Melancholy and the Infinite Sadness

He doesn’t even look at me anymore. I always have to be the one to get his attention, try and get him to look me in the eye. It’s really sad. I ask him too many times a night if he’s mad at me. He’s not. He never is. It’s just him, getting further and further away from me.

I stood up from the couch and my robe fell open. I tried to catch his eye but he just stood there, staring down at a kid’s movie that was left on the coffee table, “I used to watch that all the time when I was a kid!” he said, while I’m staring pointedly at him and he’s staring pointedly down at the movie. When he finally looked up and saw me staring at him, devouring him with my eyes, he just looked at me, “what?”

Really? You say, “what?” when your wife is standing there with her tits hanging out of her robe? You just stand there and simply can’t imagine a night where we stray from the television and possibly have sex. It’s not like it lasts long enough to interrupt the shows anyway.

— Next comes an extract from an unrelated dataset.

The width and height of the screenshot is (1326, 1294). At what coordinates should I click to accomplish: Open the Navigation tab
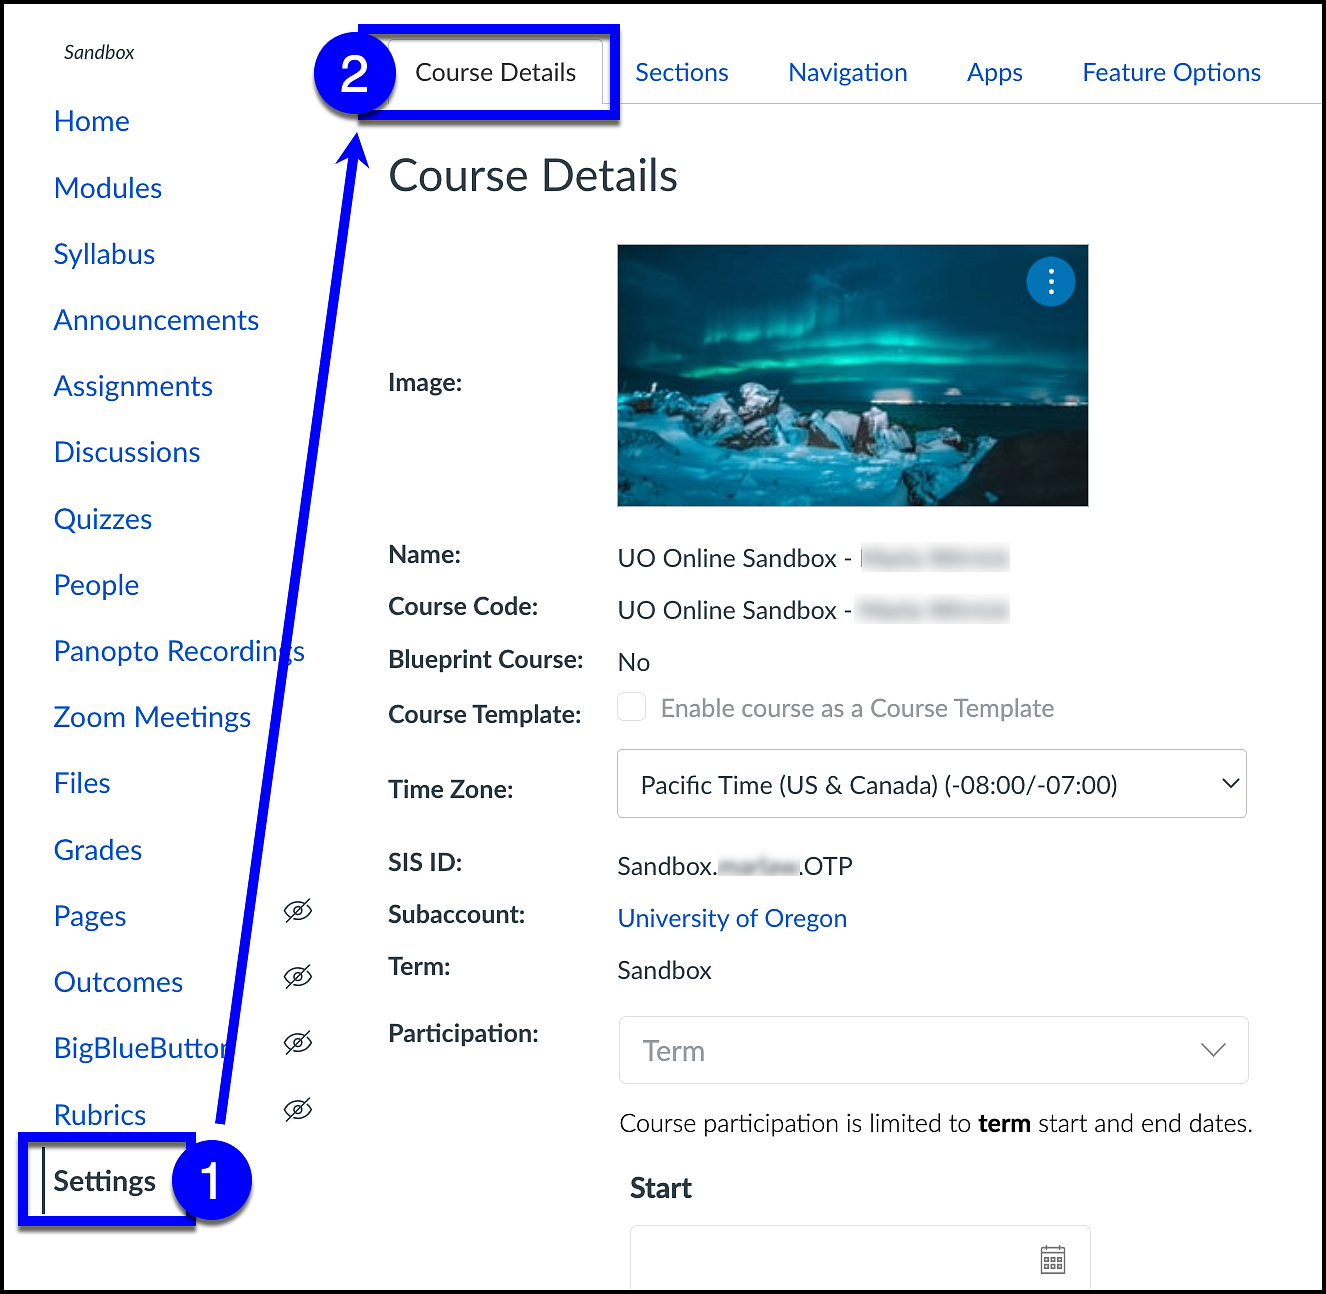pos(847,72)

They always say that sex is the first thing to go. I told him not too long ago that if it were up to me, I’d have sex nearly every day. He just shrugged, and returned his attention back to the book he was reading.

I’m really sad and I’m really tired. I kept wondering what I was doing wrong, what it was that I’m doing that would bother him so much. Tonight, I finally realized it’s not me. It has nothing to do with me. It’s him. He’s depressed, filled with anxiety (that I simply cannot understand), he’s the one that is pulling away. He’s reassured me that everything is fine, he’s fine. Everything is just fine and fucking dandy. That’s why when we went to bed tonight he didn’t even ask me if I was coming upstairs. (I was waiting for the laundry to finish.)

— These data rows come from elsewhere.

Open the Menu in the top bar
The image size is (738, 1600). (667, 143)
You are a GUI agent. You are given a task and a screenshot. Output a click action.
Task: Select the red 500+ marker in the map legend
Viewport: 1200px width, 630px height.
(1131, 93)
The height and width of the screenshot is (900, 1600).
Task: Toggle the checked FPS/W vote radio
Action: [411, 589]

When I came upstairs he didn’t even look in my direction. He went into the bathroom to get a drink of water and I looked up, like a hopeful puppy and tears in my eyes, and he didn’t even glance in my direction as he came back to the bed. He took a sip of water, flopped down on the bed, and continued reading. Now, I’ll give credit where credit is due, and he’s reading the third instalment of the Hunger Games, which was an incredible series. But not incredible enough to completely ignore your spouse.

I’ve tried talking to him, but t’s hard to talk to a wall. I ask him to talk to me, put the book down, look at me. He won’t.

I paused one of our shows tonight to ask him what he would do in that character’s situation. There’s so many things going through my head, so many things I’m bursting to say,  about the characters, the situations, the impossibility of it all. “I don’t want to talk right now, just press play.” Fine.

I have thousands of things going through my head all the time, I’m filled with ideas, projects, lives I want to live, or pretend to live, and I can’t say a goddam word about it to him. This man that I’m supposed to be able to share all my secrets with, the man who used to be my best friend but who now seems like a stranger.

Who is this man? He’s definitely not the man I married. He has gone sour with age, instead of becoming bolder.

How many times can I be ignored before I finally say enough is enough?

I have to get this business plan finished. I have to construct my escape from this slow, painful death.

We’re supposed to be a team. We’re supposed to be able to tell each other everything, all of our hopes, all of our dreams. Instead, I’m ignored for the sad, twisted lives of strangers on the television. I could give a fuck if I never watched those shows again (although I enjoy them) if it meant I could spend some real time with my husband.

I feel like I’m a beautiful, rare, sparkling gem that he picked up and said, “wow, look at this pretty rock.” In the right hands, I could be polished and gleam and be appreciated for my rarity. Instead, I sit on the shelf collecting dust.